The final rule also adds three new comments to the official interpretations of section 1026.43. The comments clarify that payment may be made in any manner that is mutually agreeable to the consumer and creditor or assignee, or by check. This provides the opportunity to credit the payment to the loan. The explanatory provisions of the final rule clarify that payment may be made by check without the consumer's consent. If payment is made by check, it must be "delivered or placed in the mail to the consumer within 210 days after consummation" to be considered timely made. The comments also provide assistance in understanding how to determine if a consumer is 60 days past due and guidance as to the content of the policies and procedures required by the rule. 

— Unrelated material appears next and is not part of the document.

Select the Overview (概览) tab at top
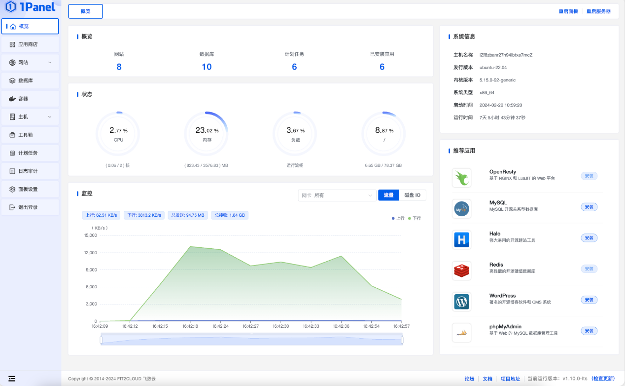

Lest we think that the cure provision is a QM get out of jail free card, in the preamble to the final rule, the Bureau indicated "…that a repeated pattern of inappropriate underwriting could be viewed as a potential violation of other consumer protection laws. The Bureau intends to monitor the use of the cure provision for potential abuses and will consider changes to the rule to prevent abuses, as appropriate."

The Department of Housing and Urban Development (HUD) is only accepting part of the CFPB's amendments in this final rule. In an Announcement of Change, HUD adopted the Bureau's changes related to nonprofit entities. However, HUD stated that it would not adopt the Bureau's points and fees cure provision for mortgages that are originated with the expectation of having QM status. 

In the announcement, HUD stated that it could not adopt the points and fees cure for a variety of reasons. First, the Bureau's cure requires the cured loan to meet the Bureau's definition of a QM, and HUD has codified its own definition. Additionally, HUD explained that allowing a lender to return funds to a borrower or pay down the principal balance of a loan insured by the FHA "could result in a violation of the statutorily required borrower minimum cash investment" or of other FHA requirements. HUD also reminded FHA lenders that through the existing Notice of Return/Notice of Non-Endorsement process, lenders are able to cure errors and resubmit mortgages for insurance endorsement as long as all eligibility criteria are met at the time of the insurance endorsement. According to the announcement, "FHA believes that the existing ability to cure errors is sufficient and is consistent with the attachment of qualified mortgage status at endorsement." HUD also "does not believe any further ability to cure is warranted."